* Task statement:
Only the lines from the start of the entries through the line with "Task: Open the uBlock Origin extension" are wanted; please output them exactly.

* Exercise input:
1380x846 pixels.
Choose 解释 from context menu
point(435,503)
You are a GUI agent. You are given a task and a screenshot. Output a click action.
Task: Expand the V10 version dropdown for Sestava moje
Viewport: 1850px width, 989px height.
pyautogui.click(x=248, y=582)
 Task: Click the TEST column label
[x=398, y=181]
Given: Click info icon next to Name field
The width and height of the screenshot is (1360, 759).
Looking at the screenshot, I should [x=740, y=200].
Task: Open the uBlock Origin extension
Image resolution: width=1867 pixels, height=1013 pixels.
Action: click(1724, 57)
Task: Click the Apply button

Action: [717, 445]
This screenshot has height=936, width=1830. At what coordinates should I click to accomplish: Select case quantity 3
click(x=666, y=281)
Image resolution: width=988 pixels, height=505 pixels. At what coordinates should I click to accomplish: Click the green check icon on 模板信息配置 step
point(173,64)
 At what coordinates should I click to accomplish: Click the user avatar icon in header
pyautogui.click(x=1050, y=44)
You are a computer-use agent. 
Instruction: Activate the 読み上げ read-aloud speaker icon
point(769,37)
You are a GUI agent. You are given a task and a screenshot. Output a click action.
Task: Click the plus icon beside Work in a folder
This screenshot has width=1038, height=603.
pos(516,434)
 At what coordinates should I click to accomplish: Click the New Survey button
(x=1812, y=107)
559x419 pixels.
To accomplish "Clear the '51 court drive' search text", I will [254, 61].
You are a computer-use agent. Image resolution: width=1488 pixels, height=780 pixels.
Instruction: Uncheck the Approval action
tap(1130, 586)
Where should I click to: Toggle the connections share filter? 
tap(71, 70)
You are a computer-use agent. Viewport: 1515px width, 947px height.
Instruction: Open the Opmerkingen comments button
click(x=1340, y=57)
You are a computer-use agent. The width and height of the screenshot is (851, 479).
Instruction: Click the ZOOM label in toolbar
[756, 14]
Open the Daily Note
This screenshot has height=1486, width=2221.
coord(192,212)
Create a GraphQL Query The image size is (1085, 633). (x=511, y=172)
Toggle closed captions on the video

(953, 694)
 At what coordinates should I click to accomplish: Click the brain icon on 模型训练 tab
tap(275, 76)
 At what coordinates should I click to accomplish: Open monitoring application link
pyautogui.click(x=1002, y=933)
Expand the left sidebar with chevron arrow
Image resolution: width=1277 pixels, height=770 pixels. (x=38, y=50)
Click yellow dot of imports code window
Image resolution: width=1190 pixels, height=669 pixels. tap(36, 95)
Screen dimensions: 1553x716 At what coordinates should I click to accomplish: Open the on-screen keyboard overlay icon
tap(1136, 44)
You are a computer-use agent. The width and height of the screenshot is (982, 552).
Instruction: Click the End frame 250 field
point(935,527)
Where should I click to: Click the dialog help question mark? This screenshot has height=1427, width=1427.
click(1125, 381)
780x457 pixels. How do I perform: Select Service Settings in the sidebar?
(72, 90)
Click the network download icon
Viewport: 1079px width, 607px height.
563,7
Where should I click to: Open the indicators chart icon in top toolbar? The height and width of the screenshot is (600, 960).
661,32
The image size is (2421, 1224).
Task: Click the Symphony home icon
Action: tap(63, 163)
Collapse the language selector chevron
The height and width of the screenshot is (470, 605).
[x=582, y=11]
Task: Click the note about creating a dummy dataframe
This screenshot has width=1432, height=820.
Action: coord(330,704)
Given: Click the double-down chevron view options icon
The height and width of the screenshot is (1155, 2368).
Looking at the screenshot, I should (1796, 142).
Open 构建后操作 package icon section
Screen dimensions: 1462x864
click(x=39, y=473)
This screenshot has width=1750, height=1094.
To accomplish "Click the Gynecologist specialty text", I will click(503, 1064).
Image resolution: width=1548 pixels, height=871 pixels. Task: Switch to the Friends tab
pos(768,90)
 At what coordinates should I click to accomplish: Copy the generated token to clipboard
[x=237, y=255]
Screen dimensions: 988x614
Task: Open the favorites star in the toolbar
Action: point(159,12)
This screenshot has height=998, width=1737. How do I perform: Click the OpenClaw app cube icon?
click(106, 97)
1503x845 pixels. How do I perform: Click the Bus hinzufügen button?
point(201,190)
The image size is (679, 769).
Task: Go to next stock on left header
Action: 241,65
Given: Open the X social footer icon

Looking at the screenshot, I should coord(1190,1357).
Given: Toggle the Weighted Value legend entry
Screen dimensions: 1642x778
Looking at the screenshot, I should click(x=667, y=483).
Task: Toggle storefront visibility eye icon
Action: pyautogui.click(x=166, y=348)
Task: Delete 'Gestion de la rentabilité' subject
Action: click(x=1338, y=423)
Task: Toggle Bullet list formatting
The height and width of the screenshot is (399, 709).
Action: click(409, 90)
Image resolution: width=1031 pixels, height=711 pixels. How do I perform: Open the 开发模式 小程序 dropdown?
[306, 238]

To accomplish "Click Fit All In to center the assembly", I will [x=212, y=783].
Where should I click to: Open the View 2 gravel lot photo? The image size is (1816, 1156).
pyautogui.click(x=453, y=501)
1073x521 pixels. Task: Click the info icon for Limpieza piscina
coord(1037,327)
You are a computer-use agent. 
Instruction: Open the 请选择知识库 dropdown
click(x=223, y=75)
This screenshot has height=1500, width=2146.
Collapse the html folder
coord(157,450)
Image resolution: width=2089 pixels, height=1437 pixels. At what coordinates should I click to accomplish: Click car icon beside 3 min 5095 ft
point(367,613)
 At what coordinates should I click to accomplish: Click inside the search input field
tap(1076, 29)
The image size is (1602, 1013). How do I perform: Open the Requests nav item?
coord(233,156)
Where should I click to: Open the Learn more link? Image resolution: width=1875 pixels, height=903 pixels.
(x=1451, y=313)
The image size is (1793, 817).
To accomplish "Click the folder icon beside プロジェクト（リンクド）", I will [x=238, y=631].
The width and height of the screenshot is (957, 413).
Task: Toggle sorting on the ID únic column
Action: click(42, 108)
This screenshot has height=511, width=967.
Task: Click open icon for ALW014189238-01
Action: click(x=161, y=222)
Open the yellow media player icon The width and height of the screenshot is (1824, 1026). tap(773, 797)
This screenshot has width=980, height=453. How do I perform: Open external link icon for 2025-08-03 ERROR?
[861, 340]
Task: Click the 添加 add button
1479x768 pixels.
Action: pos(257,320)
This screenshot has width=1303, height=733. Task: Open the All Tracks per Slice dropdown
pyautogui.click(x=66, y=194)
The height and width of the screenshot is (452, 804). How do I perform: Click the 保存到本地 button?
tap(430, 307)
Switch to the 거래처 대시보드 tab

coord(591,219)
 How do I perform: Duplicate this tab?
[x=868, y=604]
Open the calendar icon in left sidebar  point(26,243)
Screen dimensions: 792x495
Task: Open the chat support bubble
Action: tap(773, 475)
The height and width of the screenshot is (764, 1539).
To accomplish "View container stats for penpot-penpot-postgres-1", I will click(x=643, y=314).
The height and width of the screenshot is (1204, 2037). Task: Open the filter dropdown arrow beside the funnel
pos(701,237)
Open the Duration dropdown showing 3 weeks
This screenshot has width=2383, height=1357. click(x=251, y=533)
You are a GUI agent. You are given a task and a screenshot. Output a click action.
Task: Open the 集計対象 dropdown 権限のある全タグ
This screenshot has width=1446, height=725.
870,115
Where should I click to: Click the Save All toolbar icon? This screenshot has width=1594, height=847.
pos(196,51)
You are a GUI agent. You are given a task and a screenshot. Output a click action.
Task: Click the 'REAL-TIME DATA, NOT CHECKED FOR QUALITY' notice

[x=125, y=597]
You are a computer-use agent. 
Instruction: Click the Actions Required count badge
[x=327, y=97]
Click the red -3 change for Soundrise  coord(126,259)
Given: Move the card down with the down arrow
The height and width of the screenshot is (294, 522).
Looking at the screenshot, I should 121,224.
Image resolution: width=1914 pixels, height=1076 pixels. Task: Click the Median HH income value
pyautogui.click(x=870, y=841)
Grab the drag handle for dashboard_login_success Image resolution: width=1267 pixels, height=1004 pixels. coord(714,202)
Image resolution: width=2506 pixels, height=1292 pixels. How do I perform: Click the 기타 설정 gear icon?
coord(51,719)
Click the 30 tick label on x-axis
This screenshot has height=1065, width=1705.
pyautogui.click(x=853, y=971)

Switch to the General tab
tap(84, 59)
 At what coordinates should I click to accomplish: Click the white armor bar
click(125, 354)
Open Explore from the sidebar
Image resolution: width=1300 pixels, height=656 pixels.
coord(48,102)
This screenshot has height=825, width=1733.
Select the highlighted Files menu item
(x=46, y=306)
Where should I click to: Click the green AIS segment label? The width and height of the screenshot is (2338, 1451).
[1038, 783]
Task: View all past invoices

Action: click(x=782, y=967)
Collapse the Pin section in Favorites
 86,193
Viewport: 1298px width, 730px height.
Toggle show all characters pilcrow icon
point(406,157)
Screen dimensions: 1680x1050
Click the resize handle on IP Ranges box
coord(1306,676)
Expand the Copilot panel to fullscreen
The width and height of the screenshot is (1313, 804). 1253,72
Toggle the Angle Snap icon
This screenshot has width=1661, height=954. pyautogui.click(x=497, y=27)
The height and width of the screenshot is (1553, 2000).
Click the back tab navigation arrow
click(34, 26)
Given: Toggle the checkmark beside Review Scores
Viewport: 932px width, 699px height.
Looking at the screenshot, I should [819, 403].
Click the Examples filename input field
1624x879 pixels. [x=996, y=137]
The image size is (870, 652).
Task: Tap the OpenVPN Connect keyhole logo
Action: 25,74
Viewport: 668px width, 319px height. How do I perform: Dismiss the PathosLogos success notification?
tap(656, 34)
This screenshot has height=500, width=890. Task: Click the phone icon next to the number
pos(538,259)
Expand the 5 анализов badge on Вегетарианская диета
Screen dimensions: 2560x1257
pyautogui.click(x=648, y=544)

* Output:
1380x846 pixels.
Choose 解释 from context menu
point(435,503)
You are a GUI agent. You are given a task and a screenshot. Output a click action.
Task: Expand the V10 version dropdown for Sestava moje
Viewport: 1850px width, 989px height.
pyautogui.click(x=248, y=582)
 Task: Click the TEST column label
[x=398, y=181]
Given: Click info icon next to Name field
The width and height of the screenshot is (1360, 759).
Looking at the screenshot, I should [x=740, y=200].
Task: Open the uBlock Origin extension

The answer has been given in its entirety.